WHAT THE TASK REQUIRES
Pull out each line of the rows below that contains the word "perform". Match case exactly.

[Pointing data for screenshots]
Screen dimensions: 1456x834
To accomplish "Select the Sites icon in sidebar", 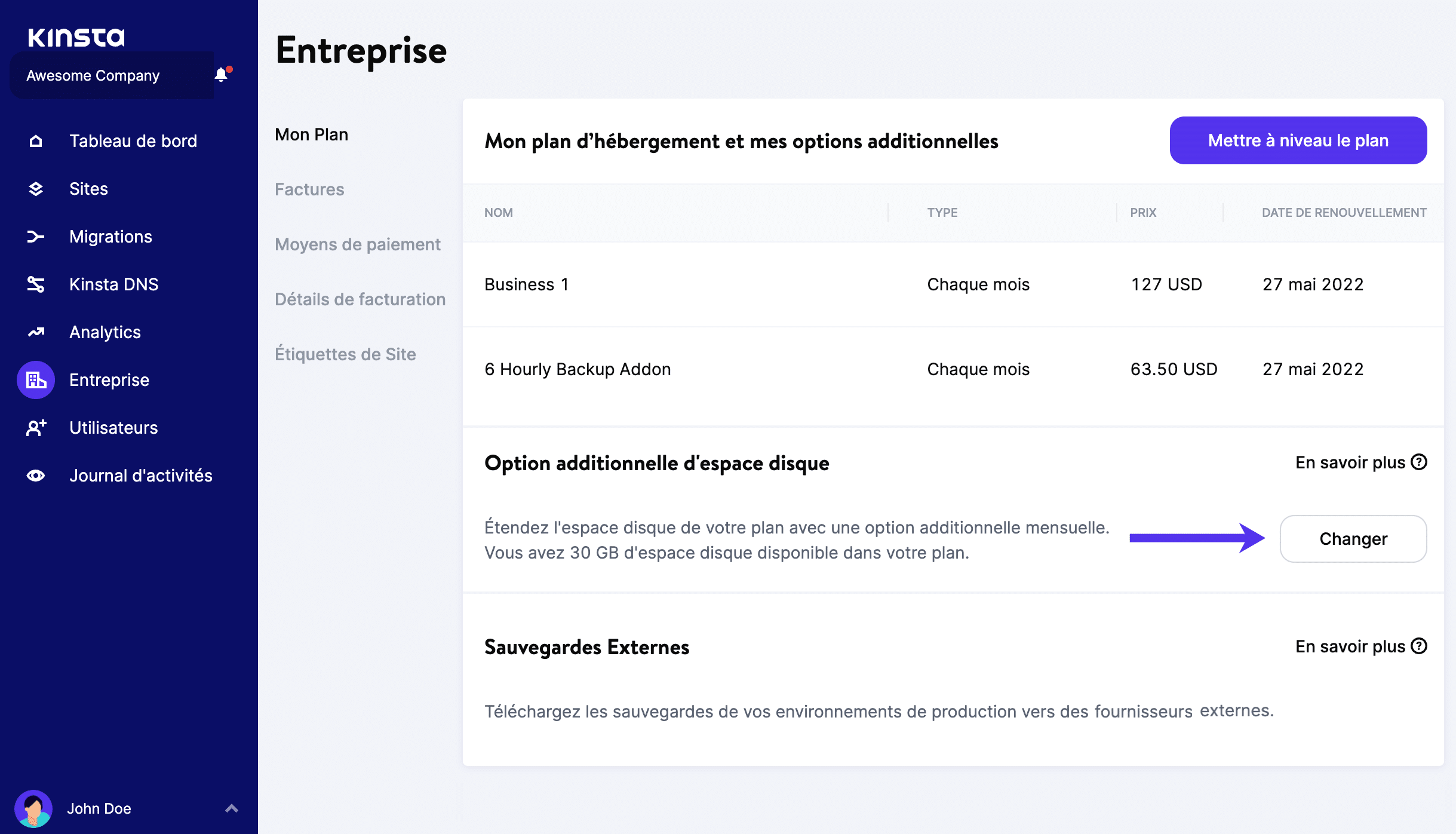I will 35,188.
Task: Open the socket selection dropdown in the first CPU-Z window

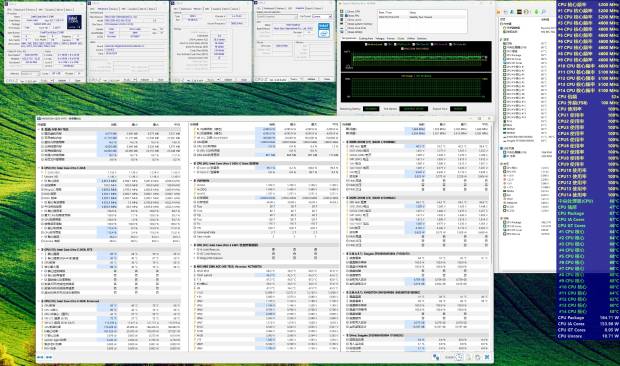Action: [x=30, y=74]
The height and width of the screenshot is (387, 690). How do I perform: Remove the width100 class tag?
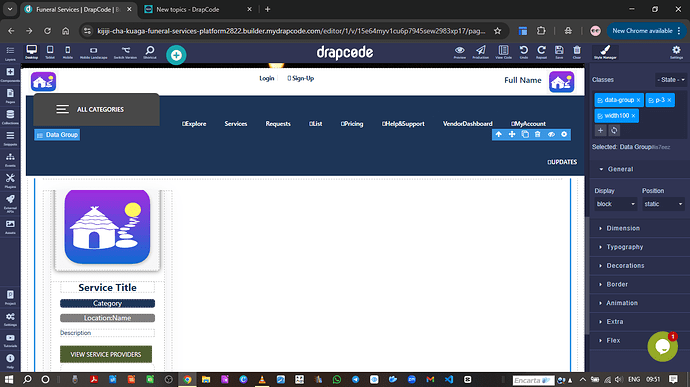[633, 116]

EXERCISE RESULT
The height and width of the screenshot is (387, 690). How do I perform: Remove the width100 class tag?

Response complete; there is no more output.